## Detalhes do exercício
Segundo o trecho selecionado sobre "Sereia do Mississippi", qual filme de Hitchcock é lembrado pela corrida do casal pelos quatro cantos de Paris?

## Trecho selecionado
- - -

A graça da película está na quebra de expectativas que o diretor vai inserindo na história. O idílio amoroso vivido pelo casal em lua de mel é brevemente quebrado por uma saída misteriosa da mocinha. O marido não percebe. Truffaut, a partir daí, começa a brincar de ser Hitchcock. Assim como faz o mestre inglês faz em “Um corpo que cai” (1958), o francês constrói o suspense depois de tornar o público ciente de algo que o protagonista não sabe: no filme americano, o espectador fica sabendo muito antes de Jimmy Stewart que a simplória Judy e a misteriosa Madeleine são a mesma pessoa; na “Sereia do Mississippi”, a escapada da jovem obriga o público a subverter o olhar de encantamento que desde o princípio voltara à Julie. A semelhança dos nomes Marion/Madeleine – Julie/Judy também não parece coincidência, bem como a sua conotação. O “Mad” (louca) de “Madeleine” pode ser lido como alusão à suposta insânia da personagem de Hitchcock. A inversão que Truffaut promove na atribuição de nomes à sua personagem aponta para o caráter de emulação/subversão que o diretor francês imporá à obra o inglês. Caráter que atinge o paroxismo na segunda parte do filme, na multiplicação das referências às obras de Hitchcock: os primeiros planos dos trilhos do trem que levam o jovem apaixonado em busca da amada lembram “Pacto Sinistro” (1951) e “Quando fala o coração” (1945); sua internação num manicômio para se curar do transtorno emocional que sofrera com o abandono da mulher lembram o destino de Johnny em “O corpo que cai”; a corrida louca do casal pelos quatro cantos de Paris, tendo insolitamente no encalço o detetive que o próprio protagonista contratara para achar a mulher, lembra “Intriga Internacional” (1959); a deliciosamente absurda cena do envenenamento do mocinho lembra “Interlúdio” (1946): tanto pelo móvel do crime quanto pela personagem que o intenta.

- - -

## Dados registrados
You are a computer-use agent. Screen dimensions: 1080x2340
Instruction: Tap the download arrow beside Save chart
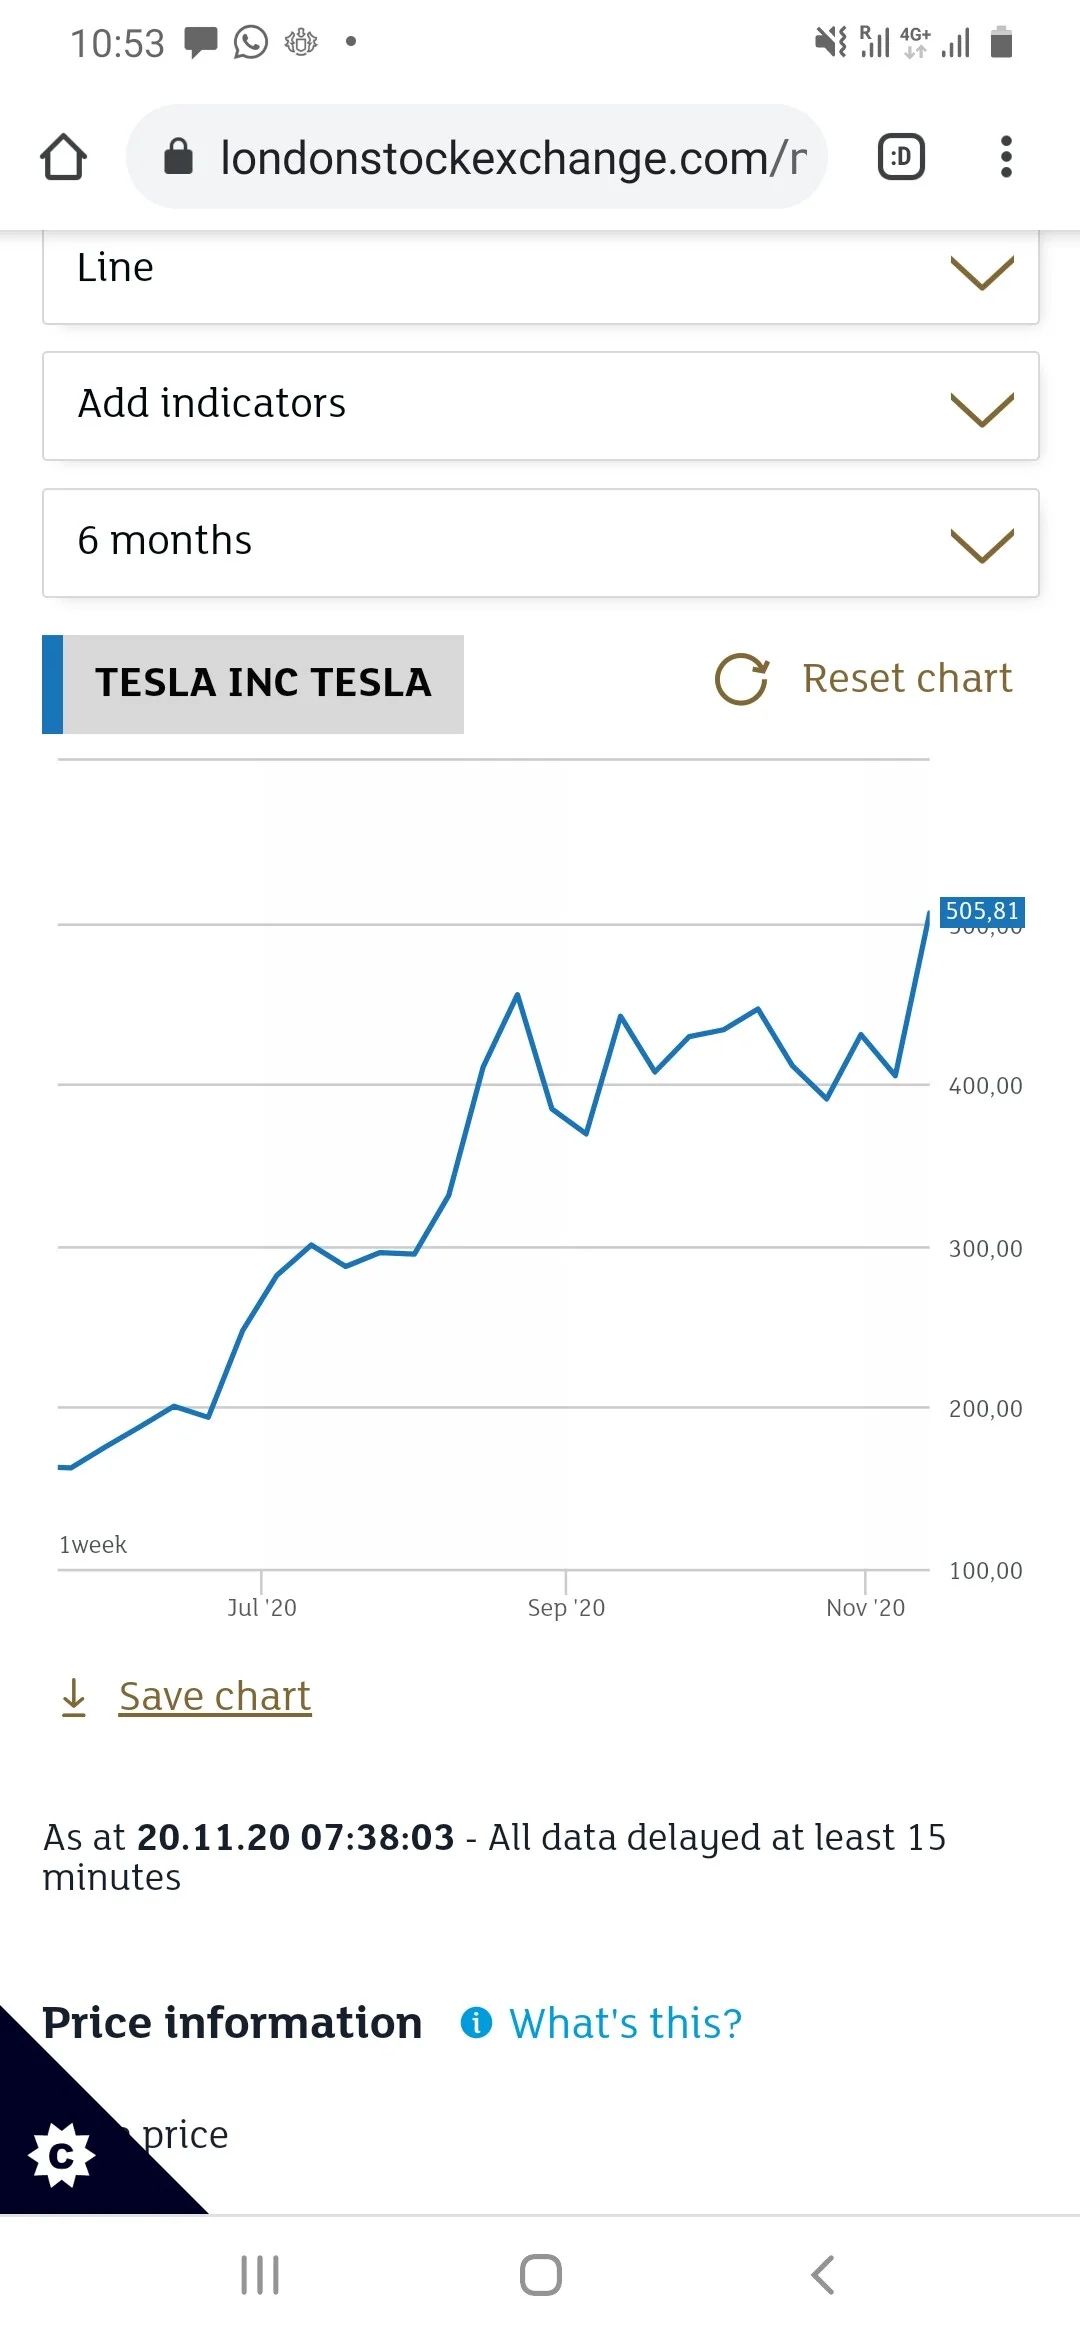point(74,1697)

- - -

## Resposta
A corrida do casal por Paris lembra "Intriga Internacional" (1959).